Have you got a rental property and overwhelmed at tax time knowing what you can and can’t claim? It’s not uncommon for landlords to feel this way with what makes sense in the real world often not making sense for the Australian Tax Office (ATO).
Tax deductions in general can only be made in the period that you rented the property or during the time it was genuinely on the market for rent and actively looking for a tenant. If you are renovating for example, then you may not be able to claim expenses during this period, with some exceptions. A few common problem areas include;
Interest on bank loans
Only the repayments for the investment are deductible and not the loan itself, with some exceptions.
The sharing economy
The deductions made for renting out a room are like that of a rental property with tax deductions claimable for expenses such as the interest on your home loan, professional cleaning, council, insurance etc.
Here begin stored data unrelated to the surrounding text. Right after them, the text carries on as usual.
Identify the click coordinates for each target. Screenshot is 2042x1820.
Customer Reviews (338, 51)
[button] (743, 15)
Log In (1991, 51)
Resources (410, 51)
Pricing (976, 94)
However, these need to be in proportion to the lease period and in proportion to proportion of your house rented.
Repairs or maintenance?
Currently the ATO is looking very closely at deductions claimed for repairs and maintenance and is an area of major confusion. Repairs and maintenance can often be claimed independently with the deduction for capital works spread over several years. Repairs are defined as the wear and tear of the property as a result of being tenanted such as replacing fence palings or fixing a broken toilet. However, if looking to replace a whole fence, water system, improvements and extensions this falls under capital works as it goes beyond the general wear and tear.
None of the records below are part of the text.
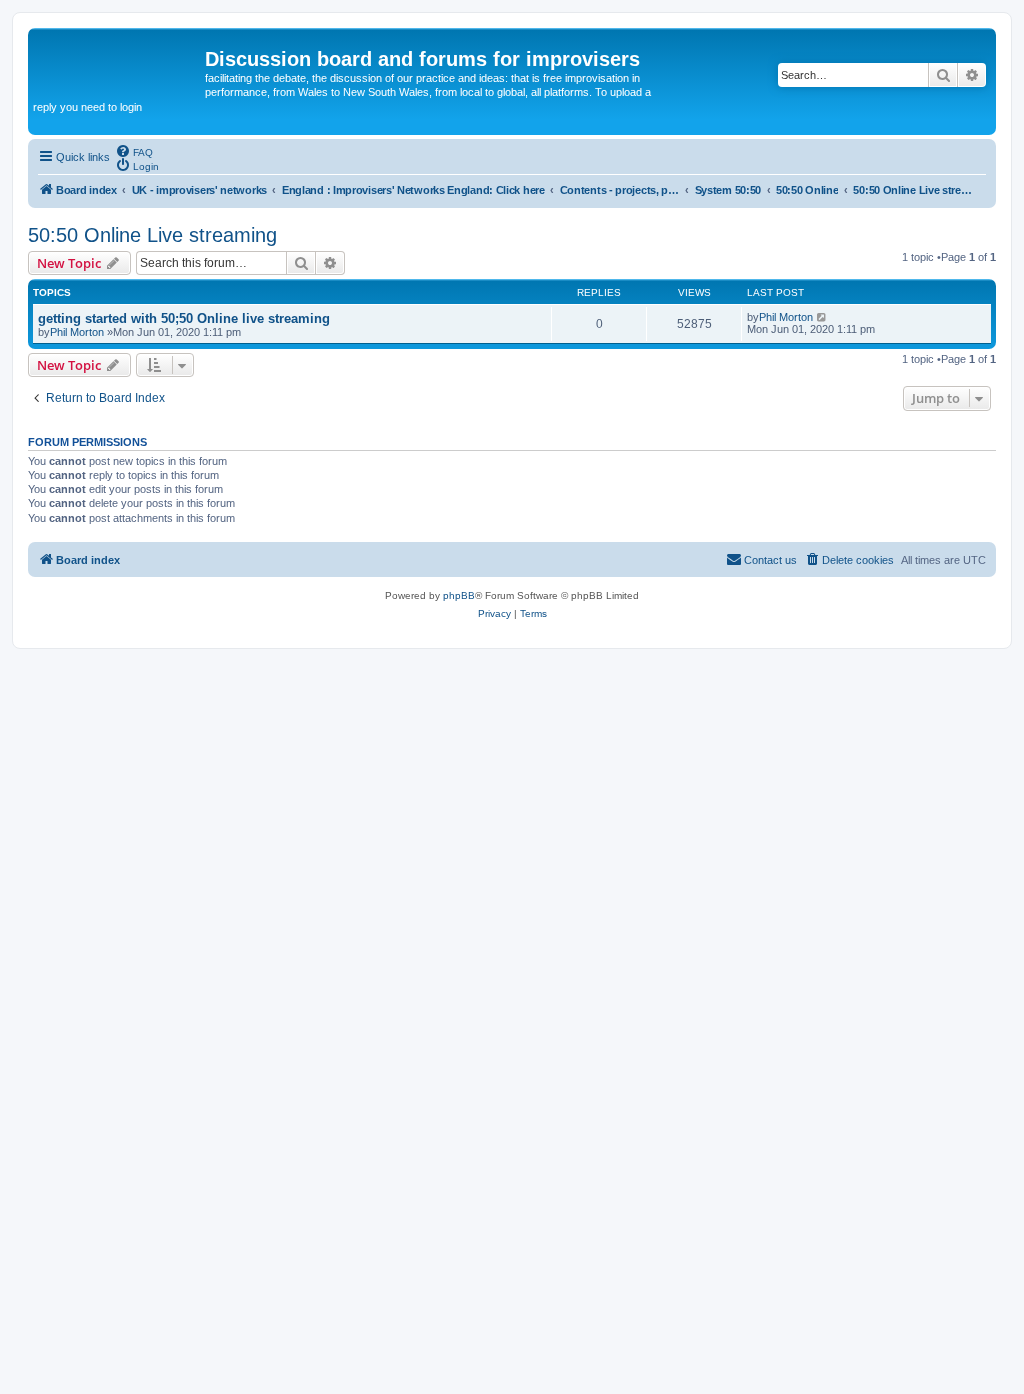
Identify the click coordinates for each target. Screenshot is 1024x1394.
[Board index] (119, 65)
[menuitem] (134, 151)
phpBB (459, 595)
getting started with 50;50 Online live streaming (184, 318)
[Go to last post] (822, 317)
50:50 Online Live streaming (152, 235)
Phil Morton (77, 332)
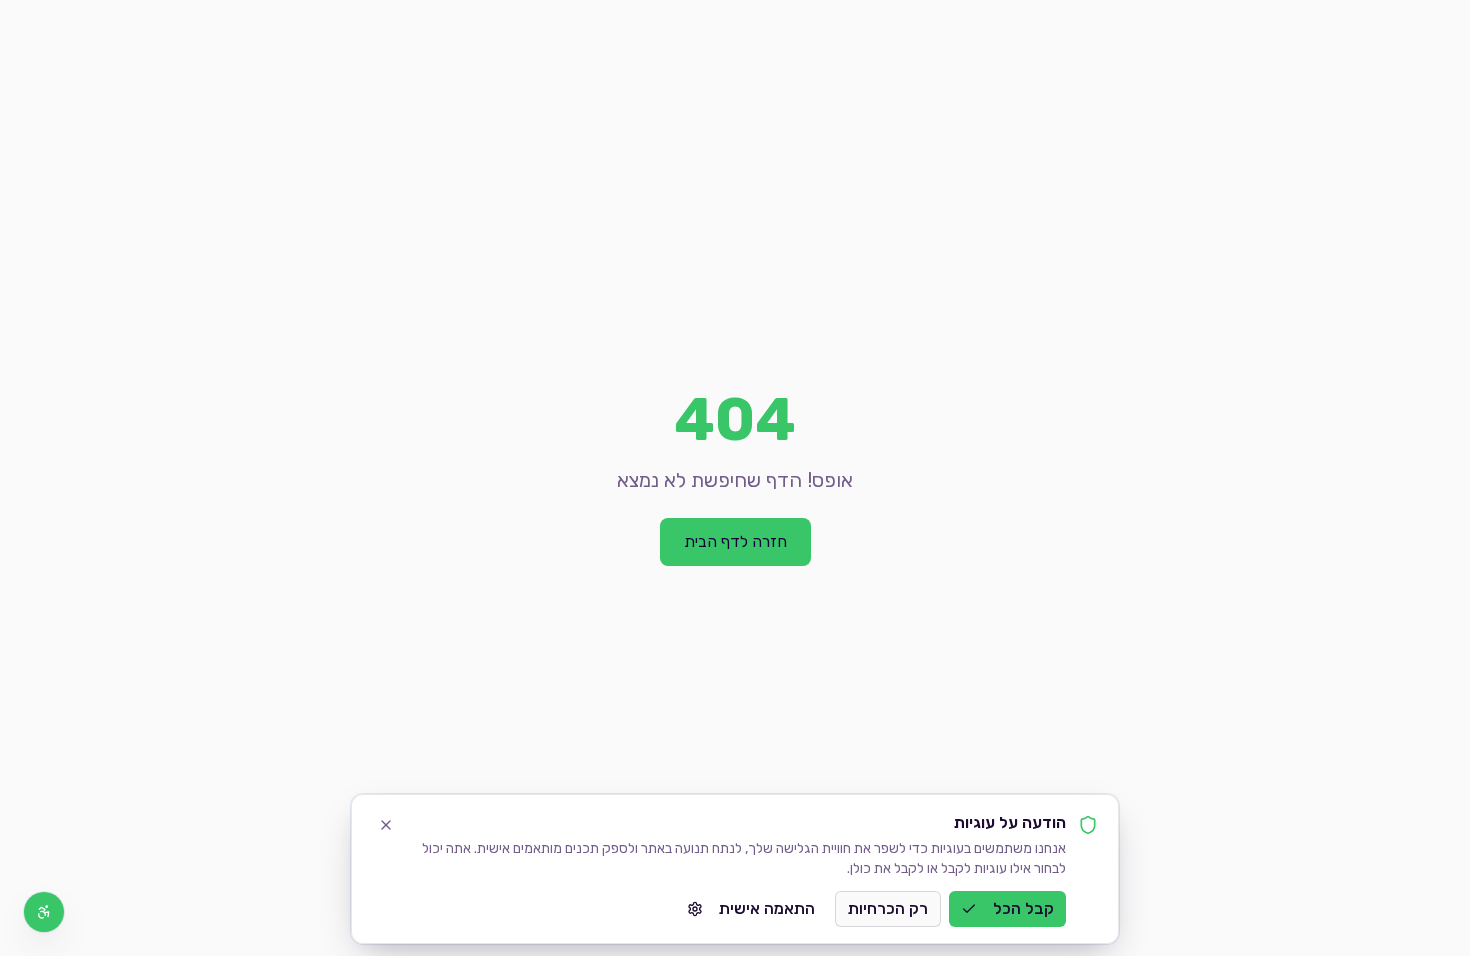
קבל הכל (1023, 908)
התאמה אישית (767, 908)
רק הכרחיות (888, 908)
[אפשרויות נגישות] (44, 912)
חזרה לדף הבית (735, 541)
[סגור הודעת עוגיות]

However, with that said Australia’s renovation industry is profiting from weakened economic conditions and tighter lending standards. The Australian Bureau of Statistics (ABS) December building activity data showed a 6.6 per cent increase in alterations and additions in 2018, with renovation spending in the December quarter alone reaching $2.27 billion.
This indicates homeowners and investors are seeking to improve capital values and increase rental income, rather than purchasing anew. According to Corelogic’s quarterly rental review for 2019, gross rental yields are currently sitting around 4 per cent. In some scenarios however, renovators can achieve a 13 per cent return on their renovation investment.
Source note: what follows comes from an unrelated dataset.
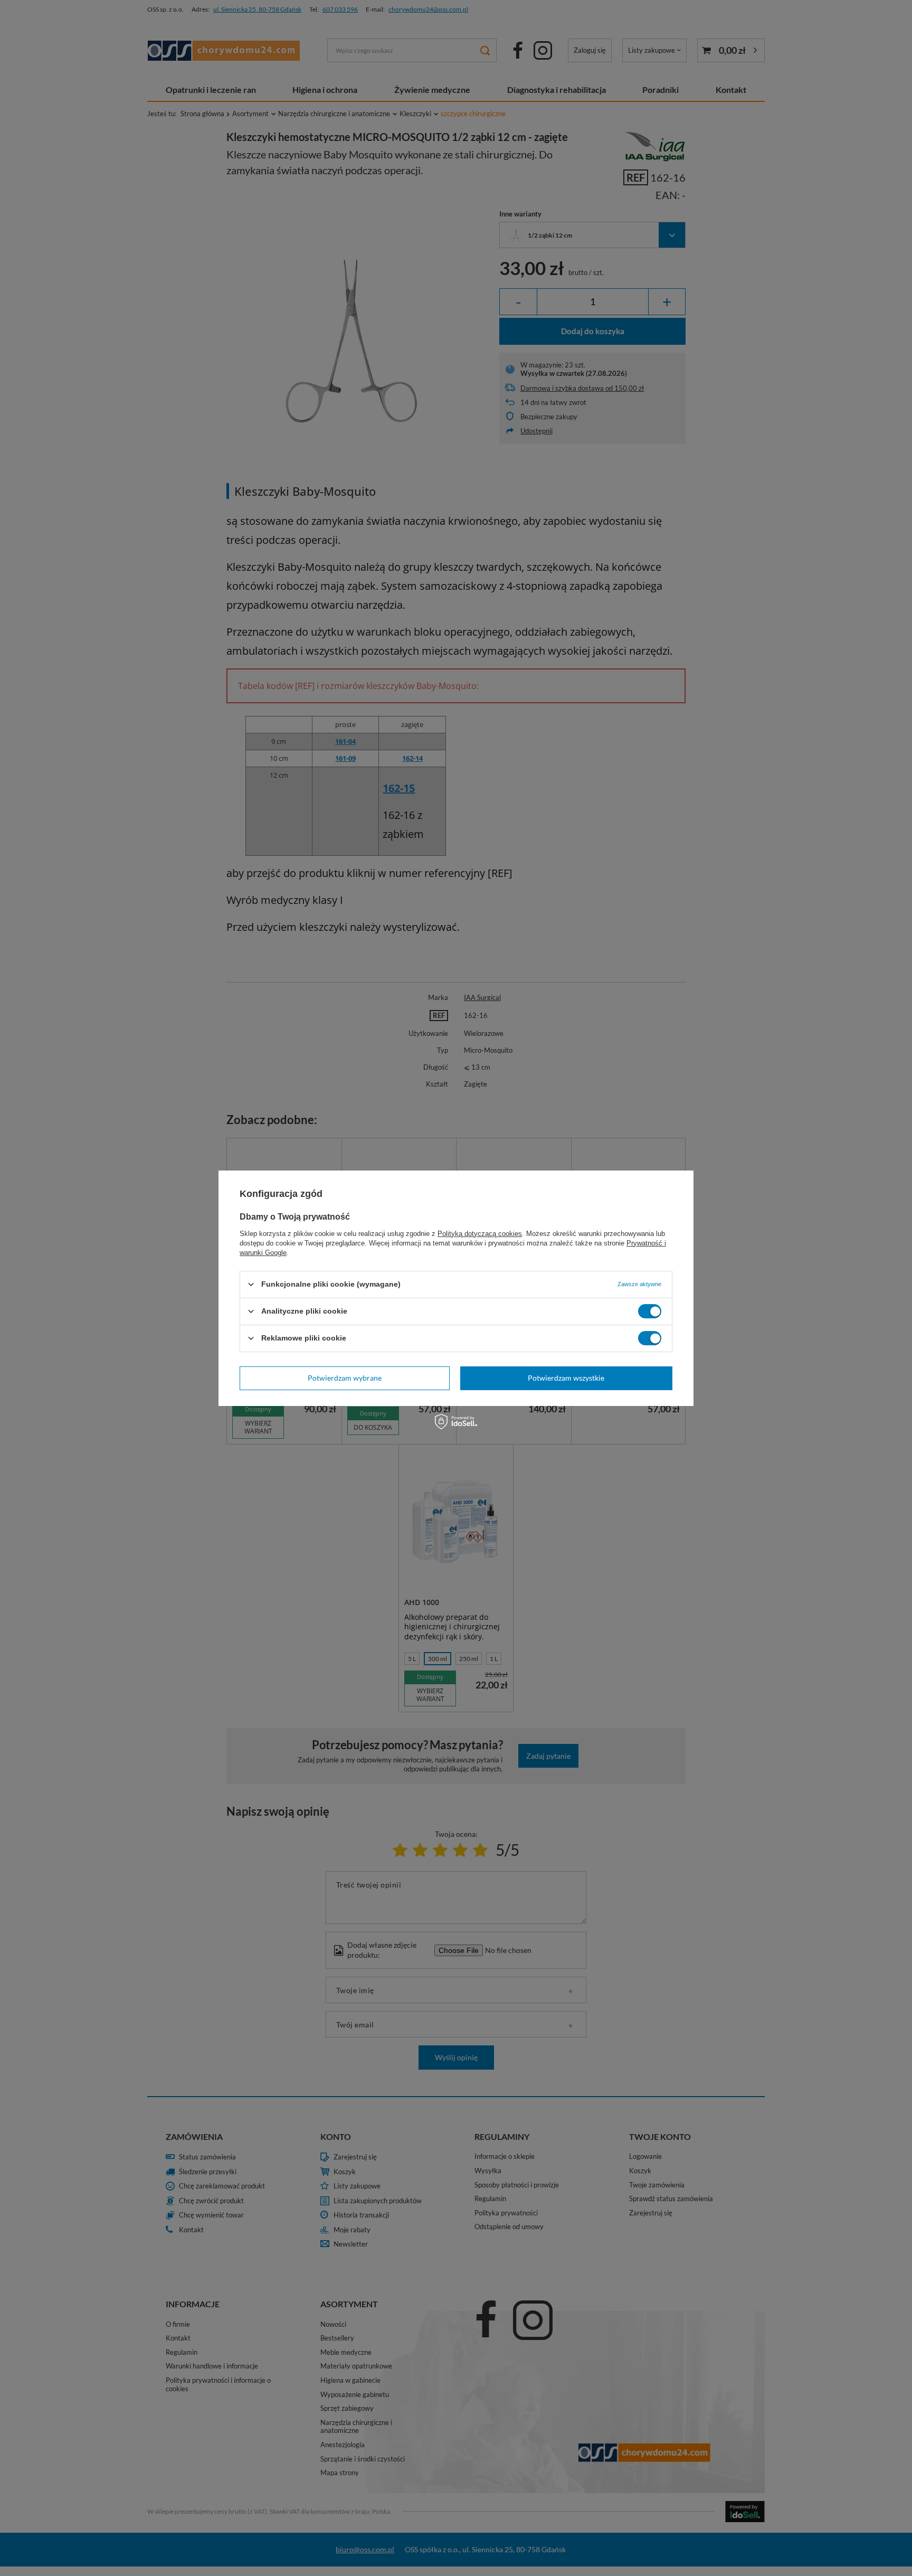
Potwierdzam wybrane (345, 1377)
Sounds a lot right? Let’s look at a case study by BMT Tax Depreciation, where an investor completed a $60,000 renovation.
Investor X purchased a $410,000 residential property in January 2018, originally built in 2004 and producing a rental income of $18,720 a year ($360 per week), producing a rental yield of 4.6 per cent.
In 2018 Investor X installed a new kitchen and appliances, split system air conditioner, blinds, lights, carpets and bathroom.
Post-renovation the property was now worth $565,000 and the rental income is now $26,520 per year ($510 per week).
Prior to the renovation Investor X was experiencing an annual cash loss of $1,207. Now, they have increased their rental income by $150, achieving a 13 per cent yield to their renovation costs and have a positive cash flow of $5,261.
This example shows the dream, it is important to be aware of some tips and traps. Choosing which assets to install can make a huge difference to what can be claimed upon completion of the renovation. Investors should stick to a budget when selecting items as it is easy to overcapitalise.